» **Required action**
Set down a true copy of the data, with all pictures left out.

### Given data ###

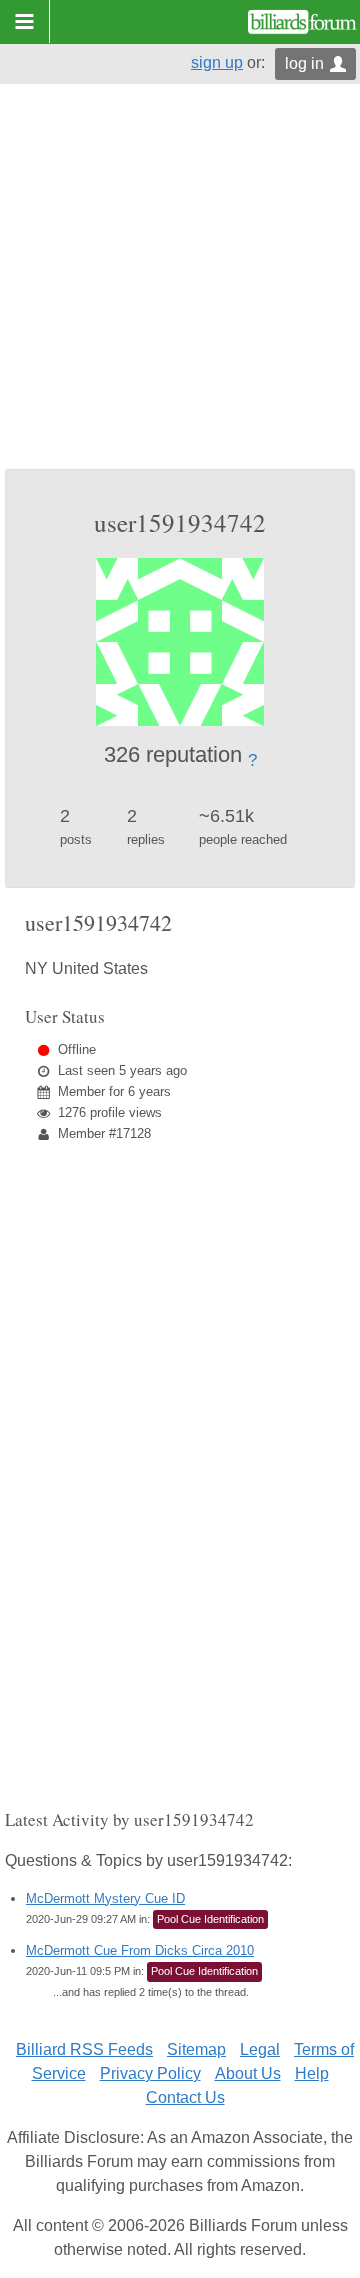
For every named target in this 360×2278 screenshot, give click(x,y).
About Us (248, 2073)
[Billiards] (302, 22)
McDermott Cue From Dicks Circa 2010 (140, 1950)
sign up (217, 62)
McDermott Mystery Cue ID (105, 1898)
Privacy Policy (150, 2073)
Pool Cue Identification (210, 1919)
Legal (260, 2049)
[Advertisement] (180, 279)
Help (312, 2073)
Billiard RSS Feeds (84, 2049)
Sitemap (196, 2049)
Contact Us (185, 2097)
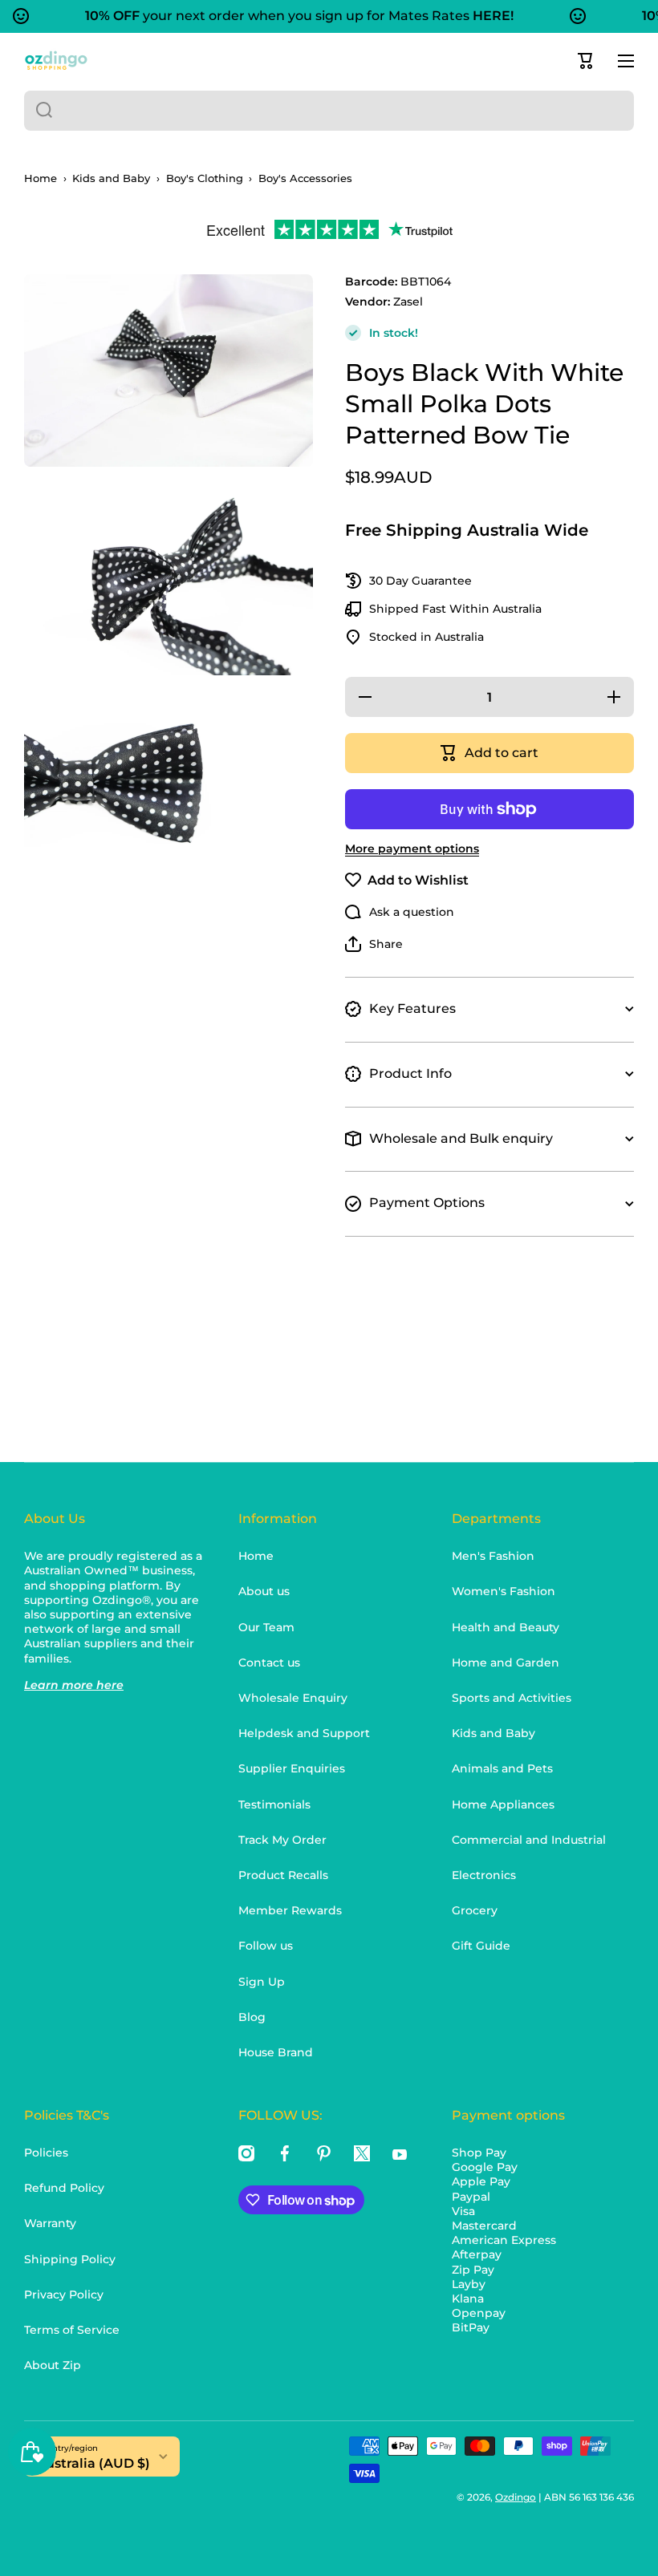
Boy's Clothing (204, 178)
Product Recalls (283, 1875)
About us (264, 1591)
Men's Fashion (493, 1556)
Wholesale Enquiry (292, 1698)
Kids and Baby (111, 178)
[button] (586, 61)
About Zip (52, 2365)
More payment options (412, 848)
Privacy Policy (64, 2294)
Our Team (266, 1627)
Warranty (50, 2223)
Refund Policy (64, 2188)
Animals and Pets (502, 1768)
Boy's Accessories (305, 178)
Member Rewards (290, 1910)
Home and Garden (505, 1662)
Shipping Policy (70, 2259)
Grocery (475, 1910)
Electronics (484, 1875)
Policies (46, 2152)
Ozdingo (515, 2497)
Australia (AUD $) (93, 2463)
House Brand (275, 2052)
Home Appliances (503, 1804)
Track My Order (282, 1840)
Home (40, 178)
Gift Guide (481, 1945)
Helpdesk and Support (304, 1733)
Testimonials (274, 1804)
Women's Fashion (503, 1591)
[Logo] (56, 60)
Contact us (269, 1662)
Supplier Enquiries (291, 1768)
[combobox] (329, 111)
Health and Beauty (505, 1627)
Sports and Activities (511, 1698)
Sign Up (261, 1982)
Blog (252, 2017)
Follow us (265, 1945)
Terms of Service (72, 2330)
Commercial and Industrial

###

» **Exercise answer**
For every named target in this 360×2278 screenshot, give click(x,y).
About Us (248, 2073)
[Billiards] (302, 22)
McDermott Cue From Dicks Circa 2010 (140, 1950)
sign up (217, 62)
McDermott Mystery Cue ID (105, 1898)
Privacy Policy (150, 2073)
Pool Cue Identification (210, 1919)
Legal (260, 2049)
[Advertisement] (180, 279)
Help (312, 2073)
Billiard RSS Feeds (84, 2049)
Sitemap (196, 2049)
Contact Us (185, 2097)
Boy's Clothing (204, 178)
Product Recalls (283, 1875)
About us (264, 1591)
Men's Fashion (493, 1556)
Wholesale Enquiry (292, 1698)
Kids and Baby (111, 178)
[button] (586, 61)
About Zip (52, 2365)
More payment options (412, 848)
Privacy Policy (64, 2294)
Our Team (266, 1627)
Warranty (50, 2223)
Refund Policy (64, 2188)
Animals and Pets (502, 1768)
Boy's Accessories (305, 178)
Member Rewards (290, 1910)
Home and Garden (505, 1662)
Shipping Policy (70, 2259)
Grocery (475, 1910)
Electronics (484, 1875)
Policies (46, 2152)
Ozdingo (515, 2497)
Australia (AUD $) (93, 2463)
House Brand (275, 2052)
Home Appliances (503, 1804)
Track My Order (282, 1840)
Home (40, 178)
Gift Guide (481, 1945)
Helpdesk and Support (304, 1733)
Testimonials (274, 1804)
Women's Fashion (503, 1591)
[Logo] (56, 60)
Contact us (269, 1662)
Supplier Enquiries (291, 1768)
[combobox] (329, 111)
Health and Beauty (505, 1627)
Sports and Activities (511, 1698)
Sign Up (261, 1982)
Blog (252, 2017)
Follow us (265, 1945)
Terms of Service (72, 2330)
Commercial and Industrial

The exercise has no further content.